CASE NO: 574, 575

The Press Council has dismissed one complaint and upheld a second complaint by Ms Carol Parker against the Sunday Star-Times in respect of an article about the Moutua Gardens occupation published on 26 March.

The first complaint alleged that the article involved "bias, inaccuracy and obvious racism." The article began by saying "rising tensions at Moutua Gardens have forced police to set up a special team to examine how to control the increasing number of protesters." It also referred to intimidation by gang members and convicted violent criminals. Ms Parker having been there during the weekend in question said that it was an incredibly relaxed environment and there were no signs of intimidation. Ms Parker considered the quality of the reporting unacceptable and suggested that an article on the occupation could have contained some balanced information.

The editor in his reply to the Council said the report was a straight news story, devoid of editorial comment in reporting a police view of the situation in the Gardens and that there was no bias or racism apparent on the part of the authors. On the question of balance, the editor stated that although the item dealt with a particular development in an ongoing story, in subsequent editions on the same day, views by a Maori negotiator were included.
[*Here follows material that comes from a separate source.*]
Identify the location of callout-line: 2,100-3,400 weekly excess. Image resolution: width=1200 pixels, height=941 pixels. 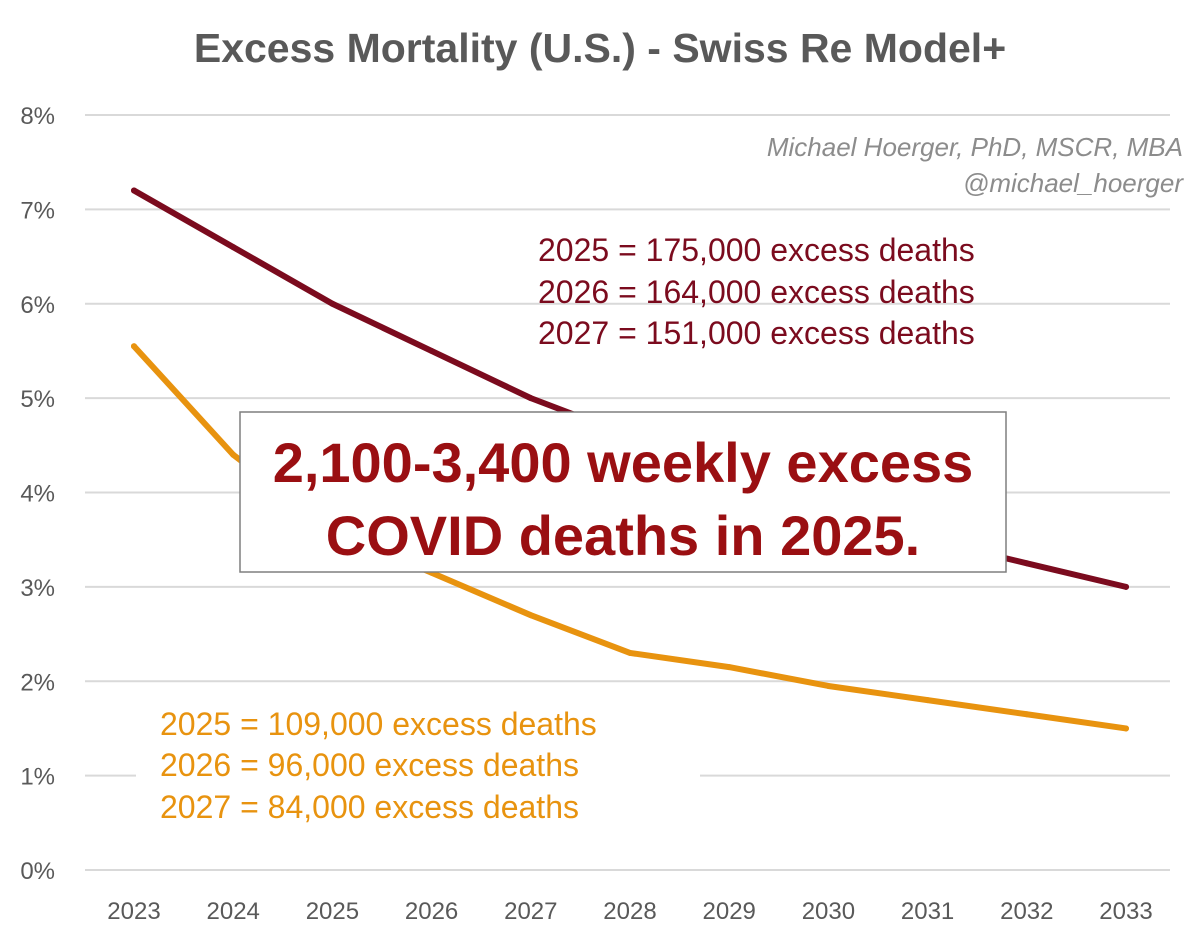
(624, 462).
In view of the fact that the article reported police views of developments and that the editors had no grounds for questioning these views as a news item, the Council has dismissed the complaint.

The second complaint concerned the reporting of the drowning of a 15 months old child at the Gardens the previous Thursday. The report stated that the child's unemployed father had been remanded to appear in Court on two charges of theft and one of preparing to commit a crime.

The complainant said she had never read anything in such bad taste and that the father's court appearance was irrelevant. The editor defended the statement on the grounds that it was factual.

The Council's view is that the report concerning the tragic death of a small child was so offensive as to be unacceptable in a newspaper. This seems to have been tacitly accepted by the editor as the story was deleted from subsequent editions. The complaint has been upheld.